К тому времени сподобились мы с Дорис у них побывать. Присутствовали на званом обеде. Видели семейку Пеннингтон-Фрейм в действии, так что я ему и это припомнил. Все выложил. «Эта ее дочь, Айра, – бомба замедленного действия. Кругом обиженная, строптивая, злая – таким людям только и надо, что себя показать, до остального им дела нет. Это волевая натура, привыкшая получать все, что захочет, а ты, Айра Рингольд, стоишь ей поперек дороги. Конечно, у тебя тоже сильная воля, ты больше и старше, и ты мужчина. Но тебе проявить силу воли не удастся. В том, что касается дочери, у тебя нет никакого морального превосходства, причем именно потому, что ты больше, старше и мужчина. И для такого доки по части морального превосходства, как ты, это станет причиной поражения. В твоем лице эта дочь столкнется с понятием, которому ее даже не начинала учить мать: вкратце оно описывается словом нельзя. Ты для нее просто помеха в два метра ростом, угроза для ее тиранической власти над мамой-кинозвездой».

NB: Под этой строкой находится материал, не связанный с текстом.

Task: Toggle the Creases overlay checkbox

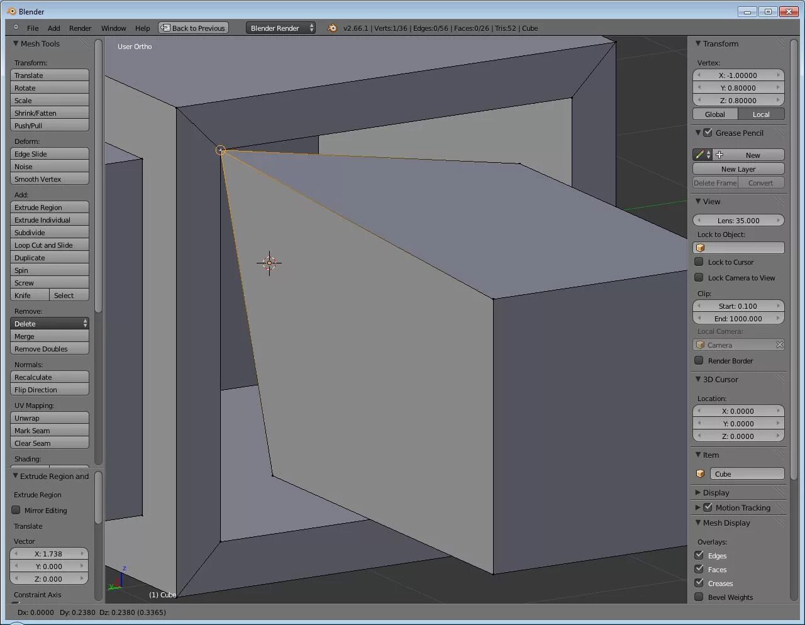Action: tap(699, 583)
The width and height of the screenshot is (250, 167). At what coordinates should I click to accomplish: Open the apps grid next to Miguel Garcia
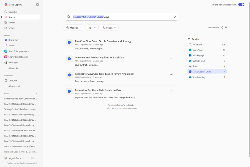[33, 158]
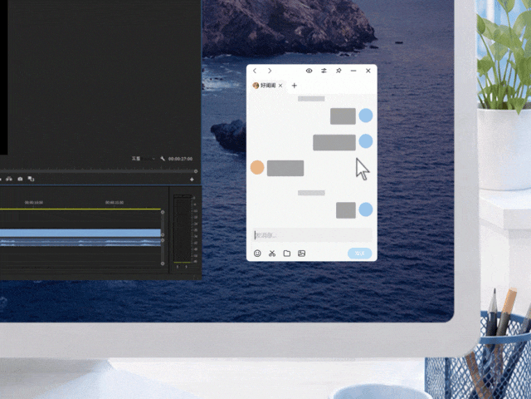The image size is (531, 399).
Task: Click the camera export frame icon
Action: (x=20, y=179)
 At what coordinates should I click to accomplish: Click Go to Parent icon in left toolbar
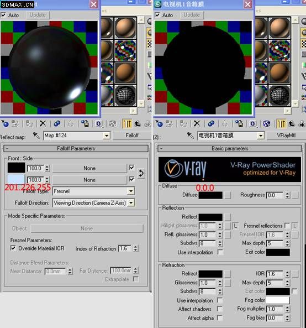[x=137, y=124]
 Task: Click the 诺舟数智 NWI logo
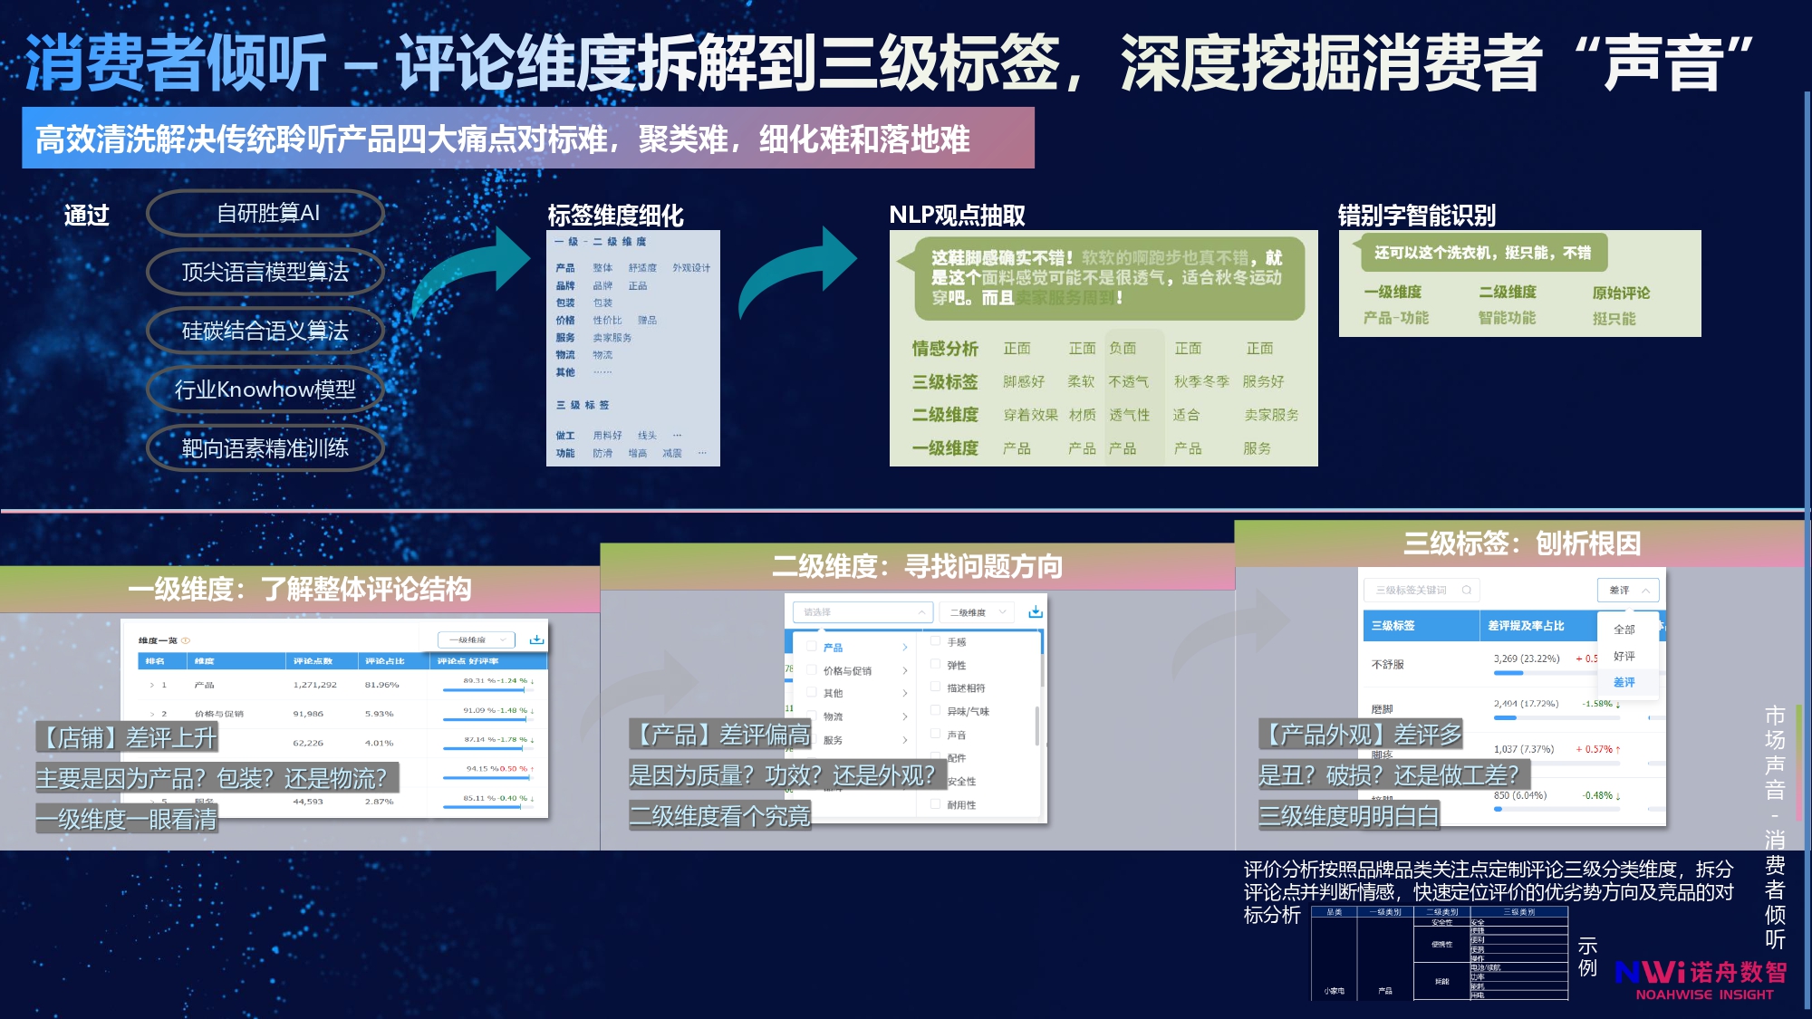(1701, 979)
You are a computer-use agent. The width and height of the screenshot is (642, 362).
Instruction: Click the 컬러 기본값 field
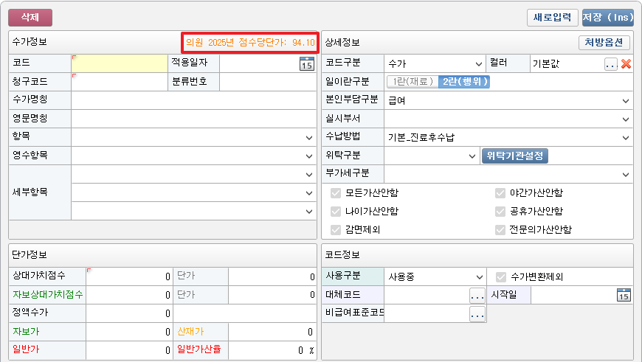[x=566, y=64]
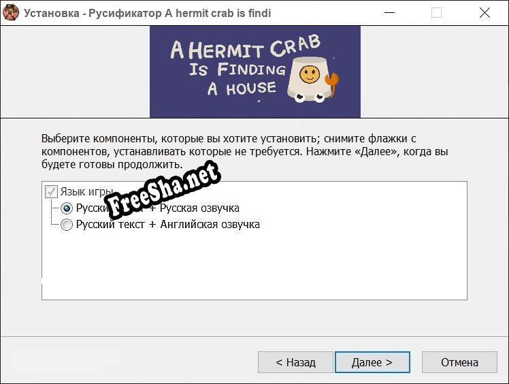Go back with the Назад button
The image size is (509, 384).
pos(295,362)
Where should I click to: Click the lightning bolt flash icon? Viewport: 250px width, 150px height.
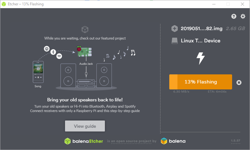(201, 58)
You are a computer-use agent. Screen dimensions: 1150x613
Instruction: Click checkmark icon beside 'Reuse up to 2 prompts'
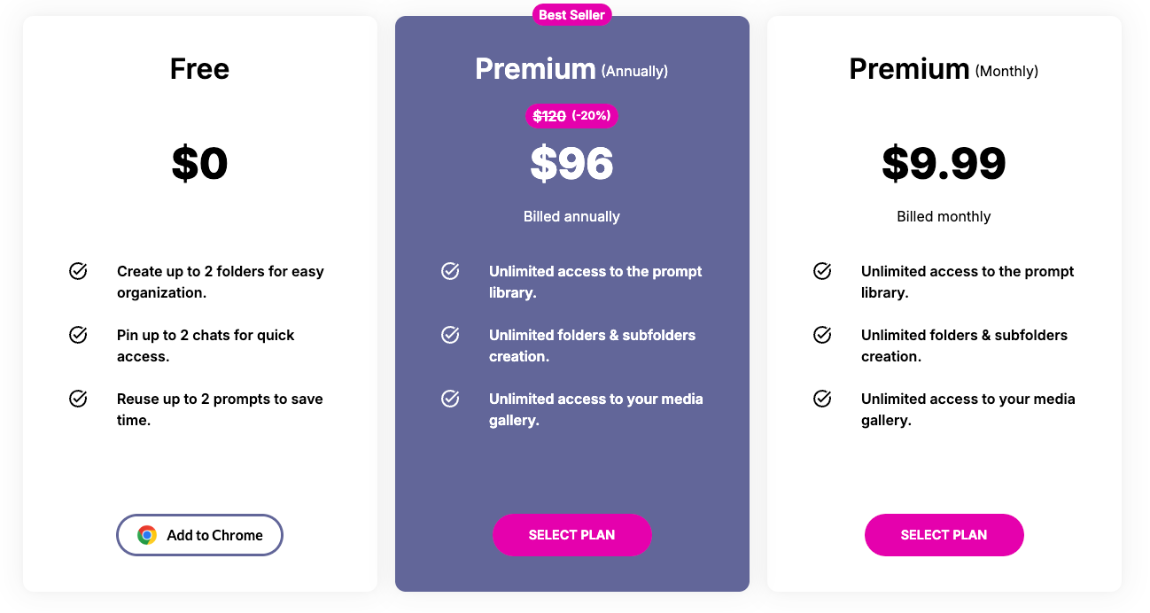point(78,399)
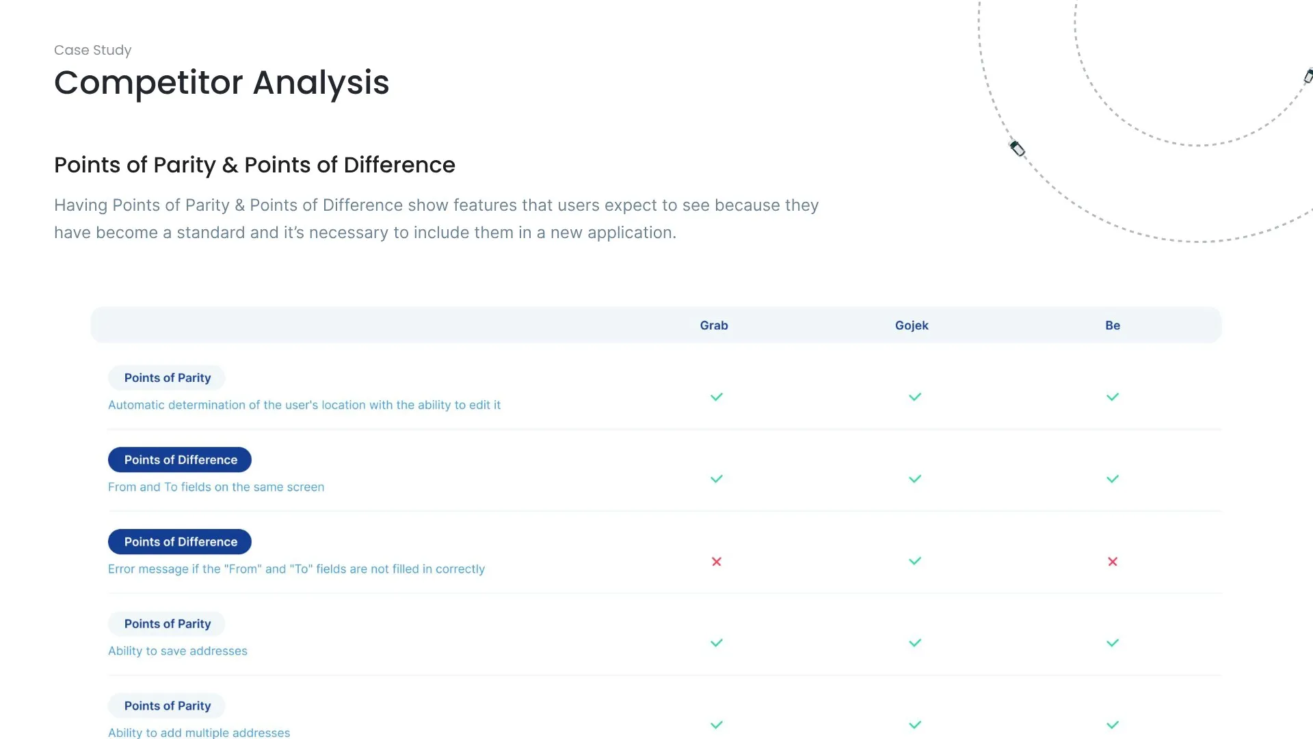Image resolution: width=1313 pixels, height=739 pixels.
Task: Click Gojek's checkmark for save addresses row
Action: pos(914,643)
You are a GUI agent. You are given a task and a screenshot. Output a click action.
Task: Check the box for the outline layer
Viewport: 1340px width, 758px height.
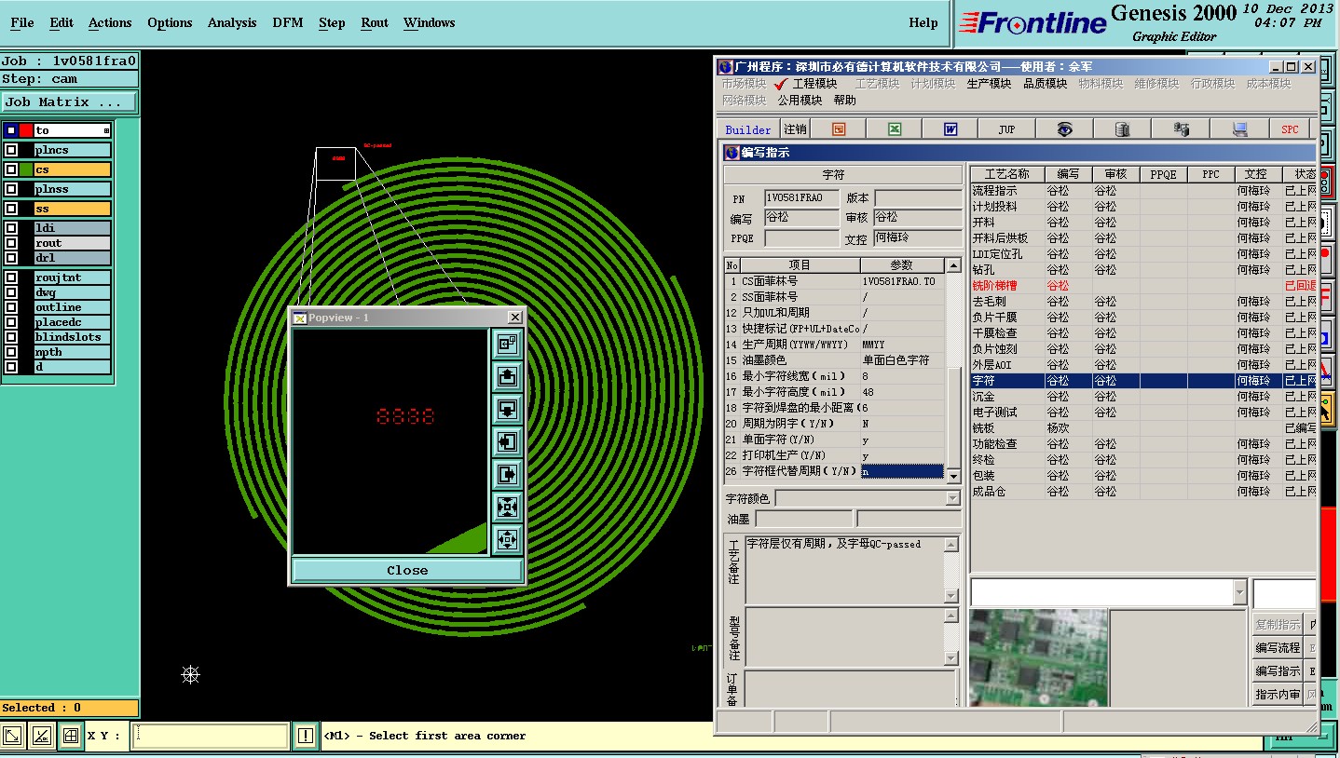coord(11,307)
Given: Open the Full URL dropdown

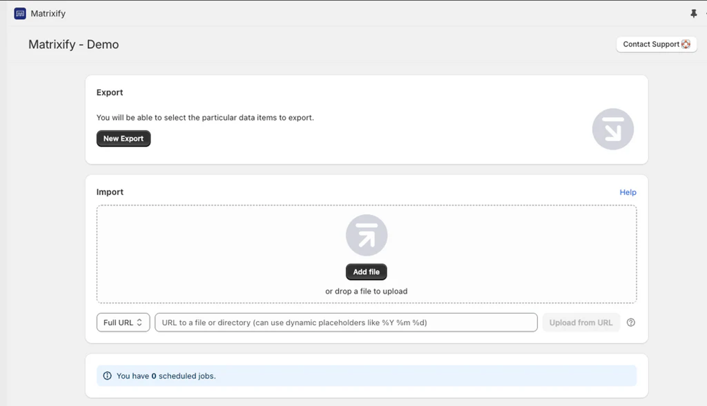Looking at the screenshot, I should 123,323.
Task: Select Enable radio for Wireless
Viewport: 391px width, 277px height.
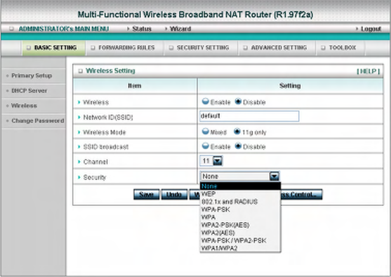Action: (205, 102)
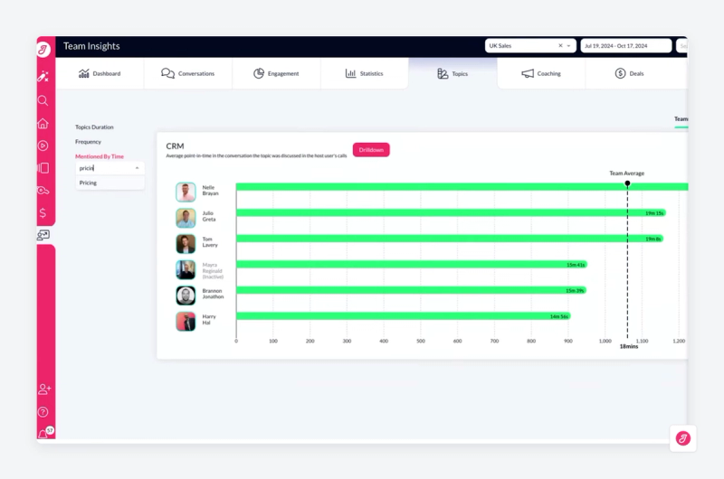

В выражениях я не стеснялся. В те времена я сам был резким парнем. Когда кто-то вел себя нелепо, это выводило меня из себя, особенно если этот «кто-то» был моим братом. Случалось, я бывал горяч не в меру, но это был не такой случай. В тот вечер, что мы ходили к ним обедать, я все понял, понял с первого взгляда, прямо с порога. Подумал, господи, ведь это самоочевидно, но Айра возмутился: «Откуда ты все знаешь? И что ты вообще можешь знать? Это что – потому что ты такой умный или потому что я такой дурак?» – «Айра, – втолковывал я ему, – в этом доме живет семья, и состоит она из двух человек – не из трех, а только из двух, и эти двое ни с кем никаких нормальных контактов не имеют, кроме как друг с дружкой. Причем семья, живущая в этом доме, никак не отыщет себе правильной шкалы ценностей по поводу чего бы то ни было. В этом доме мать подвергается эмоциональному шантажу со стороны дочери. Ничто в этом доме так не бросается в глаза, как полная перевернутость власти. У Сильфиды не то что скипетр, у нее прямо хлыст в руках. Яснее ясного, что дочь таит на мать смертельную обиду. Яснее ясного, что у нее это с тех пор, как мать совершила некое страшное, непростительное прегрешение. Яснее ясного, что чувства в них перехлестывают, и они даже не пытаются их сдерживать. Оказаться между ними – вот уж врагу бы не пожелал! Никогда там не будет ничего похожего на приличное, скромное согласие между такой запуганной матерью и таким зарвавшимся, судорожно вцепившимся в сиську взрослым младенцем.
Айра, отношения между матерью и дочерью или матерью и сыном не так уж и сложны. У меня тоже есть дочь, – увещевал его я, – насчет дочерей я спец. Одно дело – не расставаться с дочерью, потому что ты без ума от нее, потому что любишь; и совсем другое, когда с ней не расстаешься, потому что боишься ее. Айра, злость дочери на мать за то, что та вновь вышла замуж, обрекает твою семью на гибель в зародыше. «Каждая несчастливая семья несчастлива по-своему». Я тебе сейчас просто описываю, как именно эта семья несчастлива».